*HOW TO COMPLETE THIS TASK*: From the entries that follow, reproduce exactly and only the lines from the line with "Recensioni (44, 1978)" to the line with "Consultoria RFID (554, 877)", endpoints included.

*LISTED ENTRIES*:
--- START ---

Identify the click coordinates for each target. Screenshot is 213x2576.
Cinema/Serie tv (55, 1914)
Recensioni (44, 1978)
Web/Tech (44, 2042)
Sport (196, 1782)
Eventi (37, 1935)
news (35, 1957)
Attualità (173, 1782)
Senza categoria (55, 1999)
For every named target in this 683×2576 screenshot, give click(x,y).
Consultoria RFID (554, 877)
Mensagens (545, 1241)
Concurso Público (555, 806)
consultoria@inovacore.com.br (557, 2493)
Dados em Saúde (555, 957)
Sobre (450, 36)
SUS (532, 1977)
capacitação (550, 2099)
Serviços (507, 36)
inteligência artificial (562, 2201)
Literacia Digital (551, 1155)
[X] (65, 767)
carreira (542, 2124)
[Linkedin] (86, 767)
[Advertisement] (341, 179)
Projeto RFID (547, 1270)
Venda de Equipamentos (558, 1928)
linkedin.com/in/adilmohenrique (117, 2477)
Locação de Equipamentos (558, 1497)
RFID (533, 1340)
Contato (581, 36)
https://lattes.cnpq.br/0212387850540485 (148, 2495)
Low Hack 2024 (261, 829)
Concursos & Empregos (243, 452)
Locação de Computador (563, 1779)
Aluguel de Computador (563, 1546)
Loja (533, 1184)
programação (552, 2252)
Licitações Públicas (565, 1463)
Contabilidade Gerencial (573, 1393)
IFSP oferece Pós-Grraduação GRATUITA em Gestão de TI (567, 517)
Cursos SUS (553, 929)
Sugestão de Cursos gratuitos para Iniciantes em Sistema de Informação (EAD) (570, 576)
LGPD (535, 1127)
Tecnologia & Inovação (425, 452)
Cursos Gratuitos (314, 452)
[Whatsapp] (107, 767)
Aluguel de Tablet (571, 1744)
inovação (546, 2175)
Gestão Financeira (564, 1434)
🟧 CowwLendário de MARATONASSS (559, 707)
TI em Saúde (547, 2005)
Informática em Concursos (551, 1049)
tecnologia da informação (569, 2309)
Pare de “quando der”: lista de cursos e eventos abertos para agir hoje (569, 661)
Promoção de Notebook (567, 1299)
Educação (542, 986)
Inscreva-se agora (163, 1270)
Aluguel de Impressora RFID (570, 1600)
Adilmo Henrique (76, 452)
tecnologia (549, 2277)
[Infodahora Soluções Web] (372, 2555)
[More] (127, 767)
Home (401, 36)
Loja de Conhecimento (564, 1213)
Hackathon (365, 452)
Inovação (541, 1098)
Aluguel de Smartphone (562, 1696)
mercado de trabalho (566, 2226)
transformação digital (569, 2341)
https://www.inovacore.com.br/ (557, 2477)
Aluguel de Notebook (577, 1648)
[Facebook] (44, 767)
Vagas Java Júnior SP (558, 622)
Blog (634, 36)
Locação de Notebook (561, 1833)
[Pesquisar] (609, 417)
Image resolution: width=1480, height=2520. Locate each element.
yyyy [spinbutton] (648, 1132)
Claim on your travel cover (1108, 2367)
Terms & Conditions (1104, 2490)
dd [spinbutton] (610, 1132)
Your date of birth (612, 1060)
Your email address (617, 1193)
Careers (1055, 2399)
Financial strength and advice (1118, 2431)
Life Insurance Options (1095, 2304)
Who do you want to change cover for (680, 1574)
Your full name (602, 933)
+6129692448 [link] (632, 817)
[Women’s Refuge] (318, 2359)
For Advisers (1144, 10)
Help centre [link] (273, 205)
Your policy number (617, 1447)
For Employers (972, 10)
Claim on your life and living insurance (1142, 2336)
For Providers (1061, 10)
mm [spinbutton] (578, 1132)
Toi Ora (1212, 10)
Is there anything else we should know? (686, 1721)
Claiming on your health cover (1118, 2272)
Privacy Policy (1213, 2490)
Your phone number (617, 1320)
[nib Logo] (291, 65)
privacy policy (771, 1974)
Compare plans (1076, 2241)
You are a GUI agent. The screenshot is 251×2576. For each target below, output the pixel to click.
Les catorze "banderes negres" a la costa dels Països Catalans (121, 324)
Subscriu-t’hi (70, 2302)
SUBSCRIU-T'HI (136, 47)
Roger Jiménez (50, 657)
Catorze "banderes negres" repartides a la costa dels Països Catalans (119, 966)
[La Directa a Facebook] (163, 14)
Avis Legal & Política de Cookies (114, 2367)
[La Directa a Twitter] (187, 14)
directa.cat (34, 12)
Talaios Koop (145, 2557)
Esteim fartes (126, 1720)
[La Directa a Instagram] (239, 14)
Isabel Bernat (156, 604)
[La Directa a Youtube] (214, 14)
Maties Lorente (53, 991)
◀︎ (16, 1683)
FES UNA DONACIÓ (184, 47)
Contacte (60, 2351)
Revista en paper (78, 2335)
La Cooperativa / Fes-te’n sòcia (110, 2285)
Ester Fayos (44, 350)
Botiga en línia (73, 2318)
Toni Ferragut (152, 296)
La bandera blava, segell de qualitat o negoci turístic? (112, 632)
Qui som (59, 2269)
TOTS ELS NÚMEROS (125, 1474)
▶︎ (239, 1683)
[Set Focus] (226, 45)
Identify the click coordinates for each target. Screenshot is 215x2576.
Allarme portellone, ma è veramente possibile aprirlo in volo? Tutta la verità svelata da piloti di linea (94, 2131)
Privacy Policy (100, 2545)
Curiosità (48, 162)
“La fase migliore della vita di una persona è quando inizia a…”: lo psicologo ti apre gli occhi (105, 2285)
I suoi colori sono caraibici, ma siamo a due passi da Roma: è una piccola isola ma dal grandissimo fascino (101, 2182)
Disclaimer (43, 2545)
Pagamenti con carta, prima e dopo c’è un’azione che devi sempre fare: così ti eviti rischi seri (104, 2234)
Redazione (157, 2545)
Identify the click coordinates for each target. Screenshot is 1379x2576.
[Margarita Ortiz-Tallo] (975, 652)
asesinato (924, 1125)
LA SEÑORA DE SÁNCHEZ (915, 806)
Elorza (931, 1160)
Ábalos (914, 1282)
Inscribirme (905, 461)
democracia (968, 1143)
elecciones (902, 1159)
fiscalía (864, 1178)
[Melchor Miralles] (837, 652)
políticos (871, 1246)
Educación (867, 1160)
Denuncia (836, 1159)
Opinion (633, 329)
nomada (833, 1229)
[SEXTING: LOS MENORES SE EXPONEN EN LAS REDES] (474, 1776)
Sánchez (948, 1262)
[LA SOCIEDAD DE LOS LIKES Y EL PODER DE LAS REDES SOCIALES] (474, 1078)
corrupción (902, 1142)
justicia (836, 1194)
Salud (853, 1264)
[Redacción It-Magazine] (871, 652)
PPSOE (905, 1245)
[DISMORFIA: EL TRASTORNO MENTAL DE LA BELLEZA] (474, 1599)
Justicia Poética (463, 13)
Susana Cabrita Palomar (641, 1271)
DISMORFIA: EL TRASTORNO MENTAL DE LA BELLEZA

--- END ---

*EXPECTED ANSWER*:
Recensioni (44, 1978)
Web/Tech (44, 2042)
Sport (196, 1782)
Eventi (37, 1935)
news (35, 1957)
Attualità (173, 1782)
Senza categoria (55, 1999)
For every named target in this 683×2576 screenshot, give click(x,y).
Consultoria RFID (554, 877)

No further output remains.